Adapun ayat dan hadits yang berkenaan dengan hal tersebut cukup banyak, tetapi memadilah kiranya apa yang akan dikemukakan berikut ini. Firman Allah:


"Dan berapa banyaknya nabi yang berperang bersama-sama mereka sejumlah besar dari pengikut (nya) yang bertakwa. Mereka tidak menjadi lemah karena bencana yang menimpa mereka di jalan Allah, dan tidak lesu dan tidak (pula) menyerah (kepada musuh).

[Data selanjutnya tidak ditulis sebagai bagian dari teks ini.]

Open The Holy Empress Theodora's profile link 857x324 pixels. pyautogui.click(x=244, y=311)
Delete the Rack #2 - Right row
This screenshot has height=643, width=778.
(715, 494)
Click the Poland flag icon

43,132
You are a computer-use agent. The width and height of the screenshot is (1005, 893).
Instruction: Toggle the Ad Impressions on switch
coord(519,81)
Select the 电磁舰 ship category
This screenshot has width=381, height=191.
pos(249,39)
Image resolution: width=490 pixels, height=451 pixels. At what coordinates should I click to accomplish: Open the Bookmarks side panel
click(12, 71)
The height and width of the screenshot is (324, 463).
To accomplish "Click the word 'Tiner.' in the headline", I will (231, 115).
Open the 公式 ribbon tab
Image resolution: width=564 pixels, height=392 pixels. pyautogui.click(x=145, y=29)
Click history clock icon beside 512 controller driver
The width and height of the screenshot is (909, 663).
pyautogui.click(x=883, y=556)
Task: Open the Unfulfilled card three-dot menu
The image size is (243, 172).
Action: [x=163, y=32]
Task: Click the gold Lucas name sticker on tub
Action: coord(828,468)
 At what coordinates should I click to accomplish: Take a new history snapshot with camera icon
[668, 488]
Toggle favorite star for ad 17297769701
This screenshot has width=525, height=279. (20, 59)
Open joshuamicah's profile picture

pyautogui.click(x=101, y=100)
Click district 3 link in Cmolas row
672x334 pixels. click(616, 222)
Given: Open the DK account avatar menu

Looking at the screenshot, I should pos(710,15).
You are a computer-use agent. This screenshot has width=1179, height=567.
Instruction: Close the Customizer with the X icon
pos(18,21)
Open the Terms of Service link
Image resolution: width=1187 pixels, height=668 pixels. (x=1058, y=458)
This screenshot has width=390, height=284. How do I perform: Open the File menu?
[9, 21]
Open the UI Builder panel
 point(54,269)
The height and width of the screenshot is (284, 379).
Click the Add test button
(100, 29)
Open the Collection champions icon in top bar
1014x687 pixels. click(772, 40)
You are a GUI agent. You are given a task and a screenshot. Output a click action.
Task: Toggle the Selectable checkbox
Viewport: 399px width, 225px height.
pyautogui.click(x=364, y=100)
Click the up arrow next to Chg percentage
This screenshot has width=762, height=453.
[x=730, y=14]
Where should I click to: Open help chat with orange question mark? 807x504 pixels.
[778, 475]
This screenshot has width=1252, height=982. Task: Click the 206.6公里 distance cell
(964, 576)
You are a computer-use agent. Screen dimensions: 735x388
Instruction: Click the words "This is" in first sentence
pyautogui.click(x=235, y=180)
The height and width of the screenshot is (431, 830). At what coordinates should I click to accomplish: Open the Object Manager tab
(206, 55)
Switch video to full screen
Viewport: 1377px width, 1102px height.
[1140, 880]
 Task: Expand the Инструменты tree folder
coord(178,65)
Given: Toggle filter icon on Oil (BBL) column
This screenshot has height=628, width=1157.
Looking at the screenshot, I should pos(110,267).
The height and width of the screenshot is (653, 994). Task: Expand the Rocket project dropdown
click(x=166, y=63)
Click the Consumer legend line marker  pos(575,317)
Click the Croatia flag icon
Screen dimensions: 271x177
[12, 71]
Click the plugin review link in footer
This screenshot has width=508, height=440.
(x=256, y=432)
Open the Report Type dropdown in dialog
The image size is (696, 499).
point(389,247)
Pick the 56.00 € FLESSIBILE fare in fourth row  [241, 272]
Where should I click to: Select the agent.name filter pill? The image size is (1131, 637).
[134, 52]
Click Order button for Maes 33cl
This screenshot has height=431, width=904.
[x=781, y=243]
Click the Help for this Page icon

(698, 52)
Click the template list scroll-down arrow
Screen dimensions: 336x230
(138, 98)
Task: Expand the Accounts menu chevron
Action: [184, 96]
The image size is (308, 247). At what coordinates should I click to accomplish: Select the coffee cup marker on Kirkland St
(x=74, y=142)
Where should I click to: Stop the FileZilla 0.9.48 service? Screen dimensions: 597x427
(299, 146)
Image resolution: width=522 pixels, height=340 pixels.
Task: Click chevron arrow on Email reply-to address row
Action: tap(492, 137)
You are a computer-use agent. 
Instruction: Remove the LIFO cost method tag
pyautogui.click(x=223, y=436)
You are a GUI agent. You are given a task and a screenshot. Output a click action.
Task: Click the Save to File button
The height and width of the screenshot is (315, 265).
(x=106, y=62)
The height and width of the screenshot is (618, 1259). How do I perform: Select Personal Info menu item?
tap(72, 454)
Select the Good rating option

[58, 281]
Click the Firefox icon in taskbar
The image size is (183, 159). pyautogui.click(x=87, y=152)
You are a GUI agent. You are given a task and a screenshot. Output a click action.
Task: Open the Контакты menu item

Allah menyukai orang-orang yang sabar." (QS. Ali ‘Imron. 3: 146)


Nabi Muhammad Saw bersabda :
Orang yang paling banyak ujian ialah para Nabi. Kemudian yang semisalnya, kemudian yang semisal berikutnya. Seseorang itu diuji berdasarkan Diennya. Jika ia kuat berpegang pada Diennya, maka ujiannya lebih hebat, jika Diennya lemah, maka ia diuji sesuai dengan kadar Diennya. Maka ujian akan terus menimpa seorang hamba sehingga ia bebas dari segala dosa dan kesalahan..” (HR. Bukhari 5/2139; Ahmad – No. 1412, 1473, 1521; Tirmidzi – No. 2322)

Sabda Nabi Muhammad Saw lainnya:
Orang – orang paling berat ujiannya adalah para Nabi dan para shalihin (Orang – orang shalih). Sungguh diantara mereka ada yang mengalami kemiskinan sehingga ia tidak memiliki apa – apa selain pakaian yang dipakainya. Dan ada yang diuji dengan penyakit kulit (bisul) sehingga membawa maut. Dan diantara mereka ada yang memang lebih sukar untuk ditimpa ujian daripada diberi kurnia (kekayaan).” (HR. Ibnu Majah & Ibnu Abi ad Dunya 4/141 – No. 5158)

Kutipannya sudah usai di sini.